Begin Provided material

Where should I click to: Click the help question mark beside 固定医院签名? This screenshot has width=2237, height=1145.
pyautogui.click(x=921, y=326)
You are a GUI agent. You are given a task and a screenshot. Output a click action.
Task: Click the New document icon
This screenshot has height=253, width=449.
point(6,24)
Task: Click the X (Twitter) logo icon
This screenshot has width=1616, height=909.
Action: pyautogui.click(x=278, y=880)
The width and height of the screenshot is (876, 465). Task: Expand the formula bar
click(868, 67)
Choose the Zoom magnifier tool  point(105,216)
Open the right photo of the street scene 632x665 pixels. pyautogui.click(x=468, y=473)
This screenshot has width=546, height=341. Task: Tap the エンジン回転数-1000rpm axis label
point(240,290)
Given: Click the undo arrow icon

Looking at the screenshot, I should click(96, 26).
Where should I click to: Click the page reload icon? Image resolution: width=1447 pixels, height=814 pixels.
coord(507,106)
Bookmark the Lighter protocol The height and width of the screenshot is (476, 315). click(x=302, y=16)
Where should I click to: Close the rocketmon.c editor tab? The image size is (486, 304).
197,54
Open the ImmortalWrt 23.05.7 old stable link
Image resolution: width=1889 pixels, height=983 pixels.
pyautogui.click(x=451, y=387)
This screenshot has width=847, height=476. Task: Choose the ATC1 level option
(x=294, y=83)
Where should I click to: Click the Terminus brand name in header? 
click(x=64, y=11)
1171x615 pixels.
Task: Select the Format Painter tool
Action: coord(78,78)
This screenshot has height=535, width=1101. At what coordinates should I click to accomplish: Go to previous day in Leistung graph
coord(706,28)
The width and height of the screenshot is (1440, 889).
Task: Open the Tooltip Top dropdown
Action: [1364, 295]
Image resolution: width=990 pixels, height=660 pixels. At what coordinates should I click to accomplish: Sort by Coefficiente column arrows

End Provided material

- [Required work]: Write out the records above again, swapping every "icon" for "symbol" and changing nothing else.

- [Expected answer]:
Where should I click to: Click the help question mark beside 固定医院签名? This screenshot has width=2237, height=1145.
pyautogui.click(x=921, y=326)
You are a GUI agent. You are given a task and a screenshot. Output a click action.
Task: Click the New document symbol
This screenshot has height=253, width=449.
point(6,24)
Task: Click the X (Twitter) logo symbol
This screenshot has width=1616, height=909.
Action: pyautogui.click(x=278, y=880)
The width and height of the screenshot is (876, 465). Task: Expand the formula bar
click(868, 67)
Choose the Zoom magnifier tool  point(105,216)
Open the right photo of the street scene 632x665 pixels. pyautogui.click(x=468, y=473)
This screenshot has width=546, height=341. Task: Tap the エンジン回転数-1000rpm axis label
point(240,290)
Given: Click the undo arrow symbol

Looking at the screenshot, I should click(96, 26).
Where should I click to: Click the page reload symbol? Image resolution: width=1447 pixels, height=814 pixels.
coord(507,106)
Bookmark the Lighter protocol The height and width of the screenshot is (476, 315). click(x=302, y=16)
Where should I click to: Close the rocketmon.c editor tab? The image size is (486, 304).
197,54
Open the ImmortalWrt 23.05.7 old stable link
Image resolution: width=1889 pixels, height=983 pixels.
pyautogui.click(x=451, y=387)
This screenshot has width=847, height=476. Task: Choose the ATC1 level option
(x=294, y=83)
Where should I click to: Click the Terminus brand name in header? 
click(x=64, y=11)
1171x615 pixels.
Task: Select the Format Painter tool
Action: coord(78,78)
This screenshot has height=535, width=1101. At what coordinates should I click to accomplish: Go to previous day in Leistung graph
coord(706,28)
The width and height of the screenshot is (1440, 889).
Task: Open the Tooltip Top dropdown
Action: [1364, 295]
Image resolution: width=990 pixels, height=660 pixels. At what coordinates should I click to accomplish: Sort by Coefficiente column arrows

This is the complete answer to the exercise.